Saturday, 7 April 2018

What is Technical Analysis


Technical Analysis is the statistical study through which direction of the movement of asset is determined by using historical data.  Immediately a thought comes in our mind that whether these predictions are reliable, but in our daily life there are many things which we predict based on the past data, For example: Whenever doctor sees the report, he is able to predict the disease on the basis of symptoms this is nothing but simply the analysis done.

Technical analysis is a method of evaluating securities that involves a statistical analysis of market activity, such as price and volume.

One major advantage of this analysis is that same type of analysis can be applied in different class of assets. for example –Stock, commodities etc. But fundamental analysis is usually differently done for different kind of assets.

Assumptions of Technical analysis-

There are basic three major assumptions of Technical analysis:

1.    The market discounts everything.

It assumes that stock price reflects every activity of the company, whether it is its financials or some external news. Technical analysis says that if there is some bad news then its price will go down and thus it will reflect in its trend and similarly vice versa.

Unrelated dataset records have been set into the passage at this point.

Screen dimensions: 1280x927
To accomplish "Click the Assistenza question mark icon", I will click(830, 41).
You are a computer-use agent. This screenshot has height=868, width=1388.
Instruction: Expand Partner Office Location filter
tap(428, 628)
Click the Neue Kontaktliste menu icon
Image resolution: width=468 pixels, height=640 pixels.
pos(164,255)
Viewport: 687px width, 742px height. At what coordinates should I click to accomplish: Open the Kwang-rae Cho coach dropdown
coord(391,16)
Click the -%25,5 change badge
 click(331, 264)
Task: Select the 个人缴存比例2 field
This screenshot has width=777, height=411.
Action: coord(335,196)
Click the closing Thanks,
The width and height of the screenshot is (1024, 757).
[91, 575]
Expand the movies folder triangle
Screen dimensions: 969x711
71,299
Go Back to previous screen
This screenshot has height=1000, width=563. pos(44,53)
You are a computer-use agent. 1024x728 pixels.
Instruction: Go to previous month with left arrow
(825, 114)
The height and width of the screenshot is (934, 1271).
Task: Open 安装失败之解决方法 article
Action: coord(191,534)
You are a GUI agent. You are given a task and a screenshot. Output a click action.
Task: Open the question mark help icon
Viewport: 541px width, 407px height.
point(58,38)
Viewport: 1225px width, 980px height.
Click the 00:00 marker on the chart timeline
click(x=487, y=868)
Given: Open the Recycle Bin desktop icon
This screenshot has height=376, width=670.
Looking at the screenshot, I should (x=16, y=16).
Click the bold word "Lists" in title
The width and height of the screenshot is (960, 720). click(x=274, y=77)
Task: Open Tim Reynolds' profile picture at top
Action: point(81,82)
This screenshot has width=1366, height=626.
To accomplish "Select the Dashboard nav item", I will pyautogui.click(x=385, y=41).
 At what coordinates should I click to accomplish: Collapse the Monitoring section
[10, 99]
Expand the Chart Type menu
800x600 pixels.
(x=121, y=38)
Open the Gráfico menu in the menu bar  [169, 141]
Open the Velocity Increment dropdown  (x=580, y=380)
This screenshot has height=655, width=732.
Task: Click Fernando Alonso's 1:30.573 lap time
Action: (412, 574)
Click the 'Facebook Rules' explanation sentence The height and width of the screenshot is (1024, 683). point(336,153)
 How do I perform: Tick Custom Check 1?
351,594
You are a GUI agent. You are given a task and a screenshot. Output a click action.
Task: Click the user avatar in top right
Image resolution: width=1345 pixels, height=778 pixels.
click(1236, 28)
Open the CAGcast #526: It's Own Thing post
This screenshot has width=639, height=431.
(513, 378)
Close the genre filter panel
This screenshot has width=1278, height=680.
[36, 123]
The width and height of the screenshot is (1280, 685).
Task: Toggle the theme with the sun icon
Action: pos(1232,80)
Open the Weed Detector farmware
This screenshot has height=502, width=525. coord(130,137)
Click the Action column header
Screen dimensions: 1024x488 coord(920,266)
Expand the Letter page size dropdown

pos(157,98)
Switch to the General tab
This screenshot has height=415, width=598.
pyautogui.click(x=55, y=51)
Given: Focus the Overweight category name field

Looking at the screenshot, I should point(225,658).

2.    Price moves in trends

This analysis also assumes that price of a stock follows a trend whether it is upward, downward or flat. And this trend gives indication to the trader whether prices are going to be down or up.



3.    History tends to repeat itself

This is the most important factor. It is assumed that behaviour of the investors is of repetitive nature and investor tends to behave in a same way as they have behaved in the past to a particular situation.



So this was a small introduction to fundamental analysis tool, further we will be discussing in details each tools.